- WHAT IS EXPECTED: A verbatim transcript of the lines below, starting at the first and ending with the one that holds "Plateformes (995, 179)", is what should be produced.

- RAW DATA:
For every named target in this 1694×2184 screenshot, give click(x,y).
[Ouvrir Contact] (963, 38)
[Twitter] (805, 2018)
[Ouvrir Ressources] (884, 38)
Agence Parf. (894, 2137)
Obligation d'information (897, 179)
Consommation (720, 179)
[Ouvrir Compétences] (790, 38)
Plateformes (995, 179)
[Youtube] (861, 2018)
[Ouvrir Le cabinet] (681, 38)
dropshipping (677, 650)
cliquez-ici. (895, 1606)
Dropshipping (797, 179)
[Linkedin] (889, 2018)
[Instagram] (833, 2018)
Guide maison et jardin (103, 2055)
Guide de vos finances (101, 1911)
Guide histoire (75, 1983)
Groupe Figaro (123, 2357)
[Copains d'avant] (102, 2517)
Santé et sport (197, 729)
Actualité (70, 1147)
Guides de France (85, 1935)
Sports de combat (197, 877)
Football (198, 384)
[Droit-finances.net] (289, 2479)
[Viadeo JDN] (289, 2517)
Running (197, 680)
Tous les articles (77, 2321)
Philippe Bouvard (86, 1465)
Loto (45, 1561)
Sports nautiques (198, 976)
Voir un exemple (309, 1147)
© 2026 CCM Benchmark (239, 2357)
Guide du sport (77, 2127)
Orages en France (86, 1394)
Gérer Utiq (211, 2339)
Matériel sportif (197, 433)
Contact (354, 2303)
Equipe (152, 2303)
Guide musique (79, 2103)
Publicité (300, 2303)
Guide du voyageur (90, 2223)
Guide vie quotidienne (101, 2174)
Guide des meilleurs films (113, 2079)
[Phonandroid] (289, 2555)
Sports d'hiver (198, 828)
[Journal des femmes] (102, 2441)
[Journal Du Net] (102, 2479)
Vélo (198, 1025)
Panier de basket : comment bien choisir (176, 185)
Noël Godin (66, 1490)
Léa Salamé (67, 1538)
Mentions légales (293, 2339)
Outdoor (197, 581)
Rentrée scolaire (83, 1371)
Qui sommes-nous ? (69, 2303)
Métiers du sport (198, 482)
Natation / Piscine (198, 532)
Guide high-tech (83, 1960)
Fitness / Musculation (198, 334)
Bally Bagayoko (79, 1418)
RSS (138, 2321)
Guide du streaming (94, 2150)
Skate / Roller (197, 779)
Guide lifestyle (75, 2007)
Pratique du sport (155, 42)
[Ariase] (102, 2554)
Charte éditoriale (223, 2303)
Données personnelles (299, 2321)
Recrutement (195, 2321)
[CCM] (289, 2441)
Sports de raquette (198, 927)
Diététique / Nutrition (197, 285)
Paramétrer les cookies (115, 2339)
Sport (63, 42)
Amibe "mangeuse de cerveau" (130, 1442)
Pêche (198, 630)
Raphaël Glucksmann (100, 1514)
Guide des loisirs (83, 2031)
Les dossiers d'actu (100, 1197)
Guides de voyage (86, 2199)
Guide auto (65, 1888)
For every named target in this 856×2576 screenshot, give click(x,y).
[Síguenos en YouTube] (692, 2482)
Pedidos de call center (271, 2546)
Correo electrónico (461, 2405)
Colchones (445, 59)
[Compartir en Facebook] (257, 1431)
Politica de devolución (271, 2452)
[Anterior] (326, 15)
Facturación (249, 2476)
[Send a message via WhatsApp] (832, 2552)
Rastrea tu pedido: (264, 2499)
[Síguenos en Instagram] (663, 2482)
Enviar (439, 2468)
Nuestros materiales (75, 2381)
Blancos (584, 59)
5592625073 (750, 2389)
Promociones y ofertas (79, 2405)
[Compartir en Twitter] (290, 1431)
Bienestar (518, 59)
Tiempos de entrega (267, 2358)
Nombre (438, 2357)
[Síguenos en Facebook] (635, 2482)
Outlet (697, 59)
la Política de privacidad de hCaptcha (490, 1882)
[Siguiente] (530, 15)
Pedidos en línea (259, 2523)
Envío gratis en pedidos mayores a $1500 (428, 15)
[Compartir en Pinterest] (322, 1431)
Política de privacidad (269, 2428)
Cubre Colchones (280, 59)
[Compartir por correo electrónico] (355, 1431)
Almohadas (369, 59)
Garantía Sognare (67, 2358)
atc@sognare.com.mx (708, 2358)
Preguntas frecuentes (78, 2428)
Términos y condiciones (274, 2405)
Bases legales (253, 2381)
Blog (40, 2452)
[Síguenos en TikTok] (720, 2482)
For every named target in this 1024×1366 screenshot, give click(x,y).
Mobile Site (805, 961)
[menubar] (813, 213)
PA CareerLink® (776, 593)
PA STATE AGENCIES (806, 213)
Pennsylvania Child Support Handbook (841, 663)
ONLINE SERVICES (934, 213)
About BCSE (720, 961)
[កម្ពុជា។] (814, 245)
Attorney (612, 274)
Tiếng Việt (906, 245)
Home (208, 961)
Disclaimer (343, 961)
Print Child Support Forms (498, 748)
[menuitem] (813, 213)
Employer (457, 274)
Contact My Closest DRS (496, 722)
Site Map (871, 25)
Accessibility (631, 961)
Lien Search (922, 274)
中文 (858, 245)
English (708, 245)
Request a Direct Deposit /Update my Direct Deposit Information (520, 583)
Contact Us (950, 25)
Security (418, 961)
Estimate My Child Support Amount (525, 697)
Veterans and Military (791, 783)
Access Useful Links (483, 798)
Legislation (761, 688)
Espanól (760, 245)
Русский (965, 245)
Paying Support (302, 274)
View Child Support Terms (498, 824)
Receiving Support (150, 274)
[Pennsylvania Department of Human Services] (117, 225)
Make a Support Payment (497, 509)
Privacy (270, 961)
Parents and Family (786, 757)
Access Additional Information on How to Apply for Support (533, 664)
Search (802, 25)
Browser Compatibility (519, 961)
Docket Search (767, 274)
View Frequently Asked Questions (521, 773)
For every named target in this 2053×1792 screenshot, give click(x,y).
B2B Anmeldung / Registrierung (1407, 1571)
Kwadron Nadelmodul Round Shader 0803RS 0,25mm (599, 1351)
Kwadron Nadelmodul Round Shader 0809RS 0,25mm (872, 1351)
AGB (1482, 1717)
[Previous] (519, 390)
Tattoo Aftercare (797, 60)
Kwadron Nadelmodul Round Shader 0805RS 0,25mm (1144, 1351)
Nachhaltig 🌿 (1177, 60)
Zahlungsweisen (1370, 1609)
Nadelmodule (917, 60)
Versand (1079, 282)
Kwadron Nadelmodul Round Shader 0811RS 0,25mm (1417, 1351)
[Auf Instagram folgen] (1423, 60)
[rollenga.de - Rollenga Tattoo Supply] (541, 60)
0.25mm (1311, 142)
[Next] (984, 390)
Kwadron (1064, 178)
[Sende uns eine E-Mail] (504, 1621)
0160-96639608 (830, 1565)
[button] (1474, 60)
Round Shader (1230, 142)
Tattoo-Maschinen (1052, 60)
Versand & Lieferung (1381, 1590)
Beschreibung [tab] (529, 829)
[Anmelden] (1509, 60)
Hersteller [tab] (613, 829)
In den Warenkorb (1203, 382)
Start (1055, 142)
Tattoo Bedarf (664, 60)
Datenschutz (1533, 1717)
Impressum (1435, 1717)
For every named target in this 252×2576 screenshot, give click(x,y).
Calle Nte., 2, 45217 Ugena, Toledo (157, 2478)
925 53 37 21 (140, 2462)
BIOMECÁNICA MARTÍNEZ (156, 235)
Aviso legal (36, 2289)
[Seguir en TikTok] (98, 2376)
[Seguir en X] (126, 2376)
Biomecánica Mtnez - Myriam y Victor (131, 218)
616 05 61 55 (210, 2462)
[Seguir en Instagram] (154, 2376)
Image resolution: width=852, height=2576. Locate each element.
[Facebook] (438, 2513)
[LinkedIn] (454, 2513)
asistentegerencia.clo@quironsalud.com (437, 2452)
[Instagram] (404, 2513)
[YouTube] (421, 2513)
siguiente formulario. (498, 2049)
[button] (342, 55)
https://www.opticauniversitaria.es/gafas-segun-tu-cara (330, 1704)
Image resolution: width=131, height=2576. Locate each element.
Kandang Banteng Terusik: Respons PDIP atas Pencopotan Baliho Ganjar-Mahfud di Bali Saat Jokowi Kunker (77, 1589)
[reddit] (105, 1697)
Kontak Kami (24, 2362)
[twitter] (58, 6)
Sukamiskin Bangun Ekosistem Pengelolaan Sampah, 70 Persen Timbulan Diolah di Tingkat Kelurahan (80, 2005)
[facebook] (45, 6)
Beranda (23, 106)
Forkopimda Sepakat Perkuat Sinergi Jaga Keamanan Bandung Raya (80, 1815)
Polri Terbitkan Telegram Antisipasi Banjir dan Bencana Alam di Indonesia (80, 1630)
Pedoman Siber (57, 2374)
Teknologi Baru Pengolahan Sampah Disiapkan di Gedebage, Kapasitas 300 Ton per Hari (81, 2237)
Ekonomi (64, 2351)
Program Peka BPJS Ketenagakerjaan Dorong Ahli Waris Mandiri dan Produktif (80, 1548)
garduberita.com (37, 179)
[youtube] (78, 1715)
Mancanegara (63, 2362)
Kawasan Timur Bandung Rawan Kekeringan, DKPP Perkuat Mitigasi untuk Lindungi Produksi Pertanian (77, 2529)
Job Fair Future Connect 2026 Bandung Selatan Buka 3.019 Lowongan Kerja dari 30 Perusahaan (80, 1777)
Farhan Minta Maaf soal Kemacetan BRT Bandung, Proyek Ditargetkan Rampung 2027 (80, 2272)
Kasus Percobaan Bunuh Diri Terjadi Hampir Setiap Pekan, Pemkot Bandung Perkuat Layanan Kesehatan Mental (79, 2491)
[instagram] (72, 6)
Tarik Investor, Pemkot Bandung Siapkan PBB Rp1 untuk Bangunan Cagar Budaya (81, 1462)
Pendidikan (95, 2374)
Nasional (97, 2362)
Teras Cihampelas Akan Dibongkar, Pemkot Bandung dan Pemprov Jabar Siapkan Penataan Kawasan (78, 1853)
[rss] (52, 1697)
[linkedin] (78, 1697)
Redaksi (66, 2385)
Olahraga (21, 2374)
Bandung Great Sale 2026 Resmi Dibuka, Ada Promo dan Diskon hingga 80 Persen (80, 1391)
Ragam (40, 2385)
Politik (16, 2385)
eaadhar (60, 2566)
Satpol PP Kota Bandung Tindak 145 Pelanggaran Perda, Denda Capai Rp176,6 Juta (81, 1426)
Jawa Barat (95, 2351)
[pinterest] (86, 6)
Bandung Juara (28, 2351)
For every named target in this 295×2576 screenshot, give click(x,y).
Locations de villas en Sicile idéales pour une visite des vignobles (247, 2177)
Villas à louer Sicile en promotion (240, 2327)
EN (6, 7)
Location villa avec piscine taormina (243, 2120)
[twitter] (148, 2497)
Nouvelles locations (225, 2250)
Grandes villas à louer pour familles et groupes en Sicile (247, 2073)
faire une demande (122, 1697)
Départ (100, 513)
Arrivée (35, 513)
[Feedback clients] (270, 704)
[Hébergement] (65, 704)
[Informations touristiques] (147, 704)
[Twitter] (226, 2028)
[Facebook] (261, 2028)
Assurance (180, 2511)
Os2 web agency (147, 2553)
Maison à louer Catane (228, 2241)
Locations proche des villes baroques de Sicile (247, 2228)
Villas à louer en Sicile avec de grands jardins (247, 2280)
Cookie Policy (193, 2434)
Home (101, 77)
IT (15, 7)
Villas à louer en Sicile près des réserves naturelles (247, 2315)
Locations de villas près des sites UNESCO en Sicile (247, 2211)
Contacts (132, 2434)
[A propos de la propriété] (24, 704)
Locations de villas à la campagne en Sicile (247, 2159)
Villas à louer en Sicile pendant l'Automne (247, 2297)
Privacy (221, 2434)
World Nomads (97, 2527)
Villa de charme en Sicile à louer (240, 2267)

- ANSWER TO THIS TASK:
For every named target in this 1694×2184 screenshot, give click(x,y).
[Ouvrir Contact] (963, 38)
[Twitter] (805, 2018)
[Ouvrir Ressources] (884, 38)
Agence Parf. (894, 2137)
Obligation d'information (897, 179)
Consommation (720, 179)
[Ouvrir Compétences] (790, 38)
Plateformes (995, 179)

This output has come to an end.